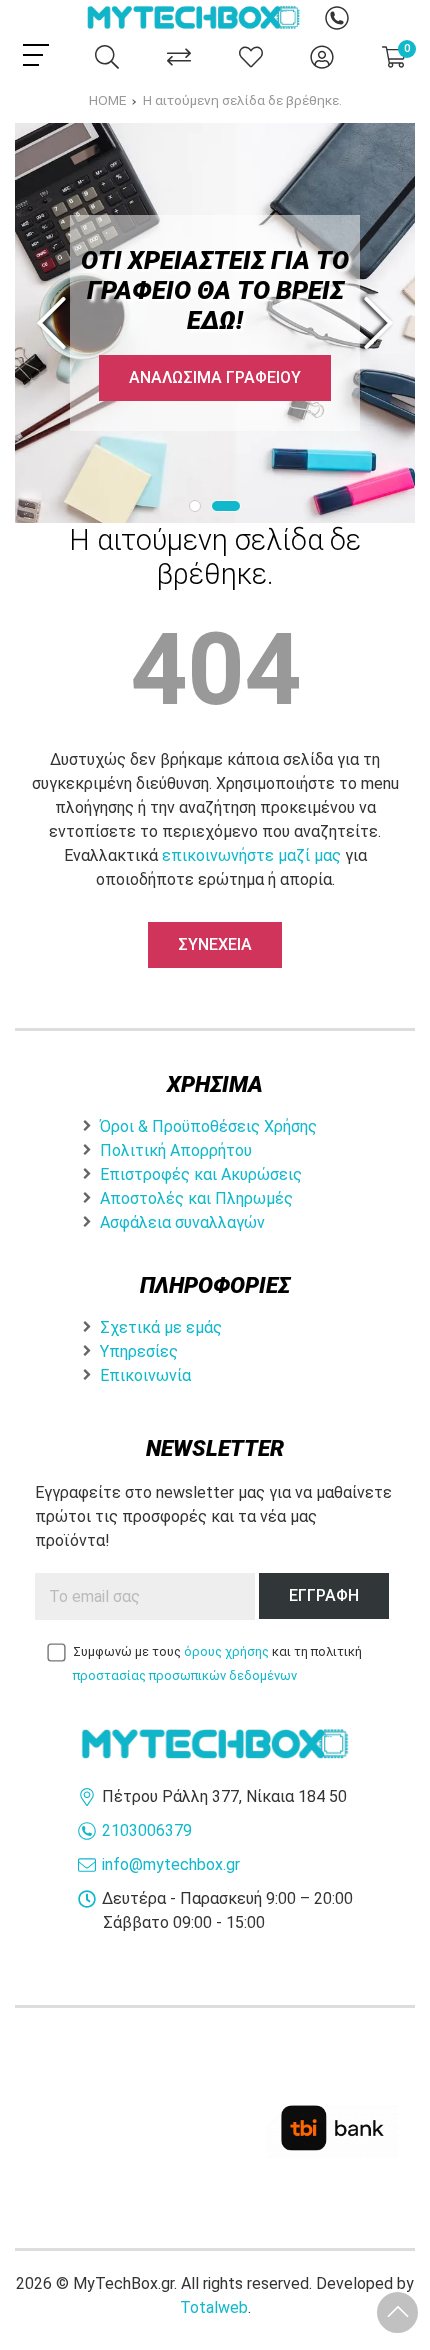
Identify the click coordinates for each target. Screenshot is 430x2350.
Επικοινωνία (145, 1375)
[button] (195, 506)
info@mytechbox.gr (171, 1864)
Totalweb (214, 2307)
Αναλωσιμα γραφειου (215, 377)
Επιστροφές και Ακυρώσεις (201, 1174)
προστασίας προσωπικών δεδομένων (185, 1675)
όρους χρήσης (226, 1651)
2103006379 (147, 1830)
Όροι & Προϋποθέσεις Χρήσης (208, 1126)
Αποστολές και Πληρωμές (196, 1198)
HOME (107, 100)
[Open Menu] (36, 55)
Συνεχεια (215, 944)
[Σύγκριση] (179, 57)
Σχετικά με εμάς (161, 1327)
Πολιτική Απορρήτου (176, 1150)
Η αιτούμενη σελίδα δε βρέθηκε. (242, 100)
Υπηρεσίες (139, 1351)
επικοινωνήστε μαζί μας (251, 855)
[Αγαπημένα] (251, 57)
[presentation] (55, 323)
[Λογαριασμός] (322, 57)
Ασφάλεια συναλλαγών (182, 1222)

------------------------------------------------------------------------

## DIRECTIONS FOR THIS TASK
Could you transcribe all of the data exactly, keeping every picture out of the copy?

## PROBLEM SOLUTION
Identify the click coordinates for each target. Screenshot is 430x2350.
Επικοινωνία (145, 1375)
[button] (195, 506)
info@mytechbox.gr (171, 1864)
Totalweb (214, 2307)
Αναλωσιμα γραφειου (215, 377)
Επιστροφές και Ακυρώσεις (201, 1174)
προστασίας προσωπικών δεδομένων (185, 1675)
όρους χρήσης (226, 1651)
2103006379 (147, 1830)
Όροι & Προϋποθέσεις Χρήσης (208, 1126)
Αποστολές και Πληρωμές (196, 1198)
HOME (107, 100)
[Open Menu] (36, 55)
Συνεχεια (215, 944)
[Σύγκριση] (179, 57)
Σχετικά με εμάς (161, 1327)
Πολιτική Απορρήτου (176, 1150)
Η αιτούμενη σελίδα δε βρέθηκε. (242, 100)
Υπηρεσίες (139, 1351)
επικοινωνήστε μαζί μας (251, 855)
[Αγαπημένα] (251, 57)
[presentation] (55, 323)
[Λογαριασμός] (322, 57)
Ασφάλεια συναλλαγών (182, 1222)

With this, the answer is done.